> _Records for this task_
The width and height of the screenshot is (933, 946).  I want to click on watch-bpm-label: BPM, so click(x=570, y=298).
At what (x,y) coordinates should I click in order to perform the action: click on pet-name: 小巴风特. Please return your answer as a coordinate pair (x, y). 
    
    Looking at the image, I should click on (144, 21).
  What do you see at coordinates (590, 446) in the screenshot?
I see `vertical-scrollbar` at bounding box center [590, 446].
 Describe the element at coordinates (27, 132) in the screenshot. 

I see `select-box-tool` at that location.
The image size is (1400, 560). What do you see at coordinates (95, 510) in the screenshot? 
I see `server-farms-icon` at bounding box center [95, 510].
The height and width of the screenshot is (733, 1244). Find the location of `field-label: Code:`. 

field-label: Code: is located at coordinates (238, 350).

--

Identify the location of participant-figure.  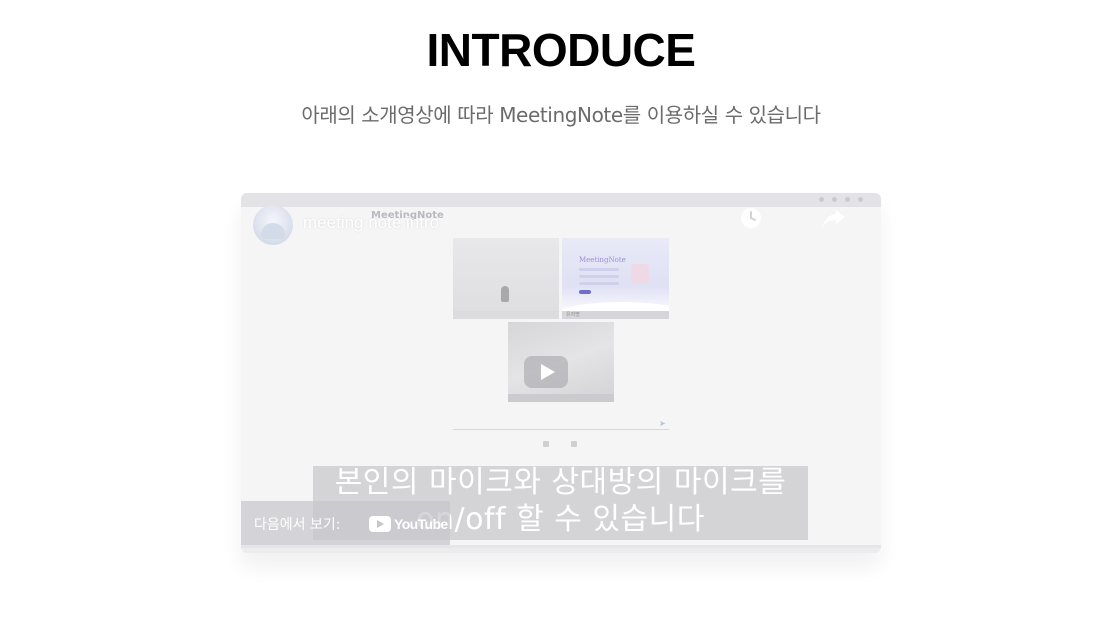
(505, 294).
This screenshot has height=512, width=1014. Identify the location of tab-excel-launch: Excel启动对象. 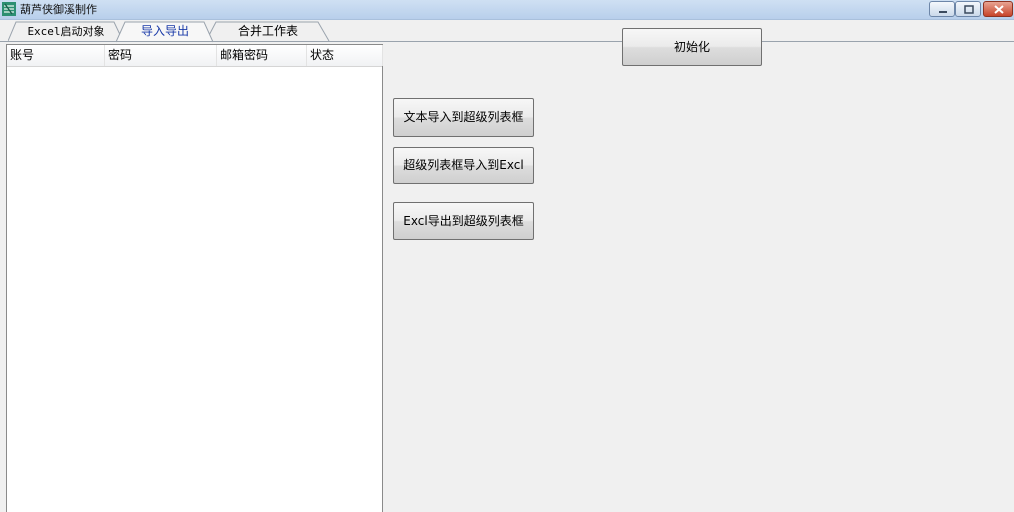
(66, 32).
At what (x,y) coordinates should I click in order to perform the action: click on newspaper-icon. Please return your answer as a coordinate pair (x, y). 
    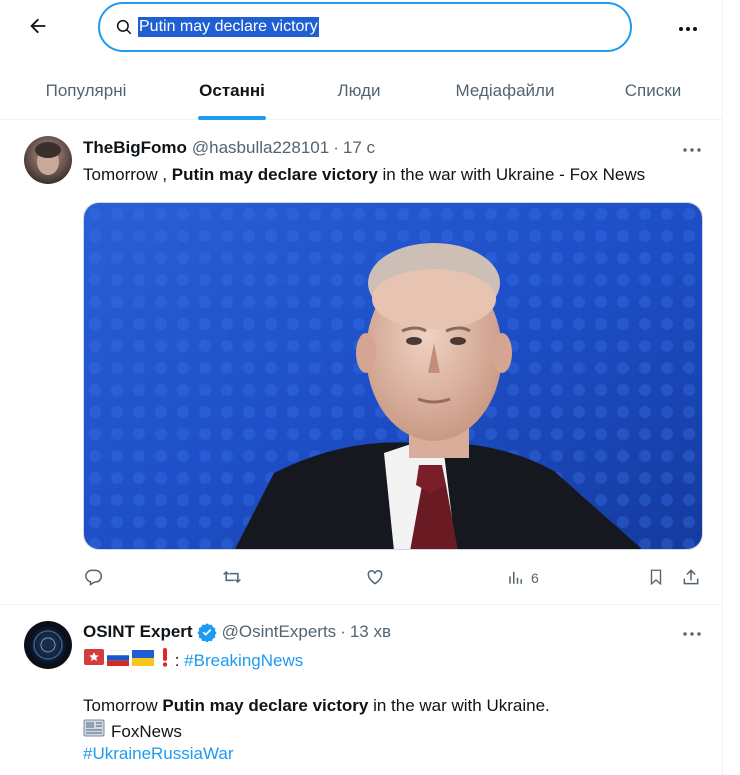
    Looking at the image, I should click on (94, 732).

> _Your task_
Copy out the stretch of the listing from the line containing "Describe the element" through the line containing "field-label: Code: is", both ends included, unchanged.

> _Solved problem_
 Describe the element at coordinates (27, 132) in the screenshot. 

I see `select-box-tool` at that location.
The image size is (1400, 560). What do you see at coordinates (95, 510) in the screenshot? 
I see `server-farms-icon` at bounding box center [95, 510].
The height and width of the screenshot is (733, 1244). Find the location of `field-label: Code:`. 

field-label: Code: is located at coordinates (238, 350).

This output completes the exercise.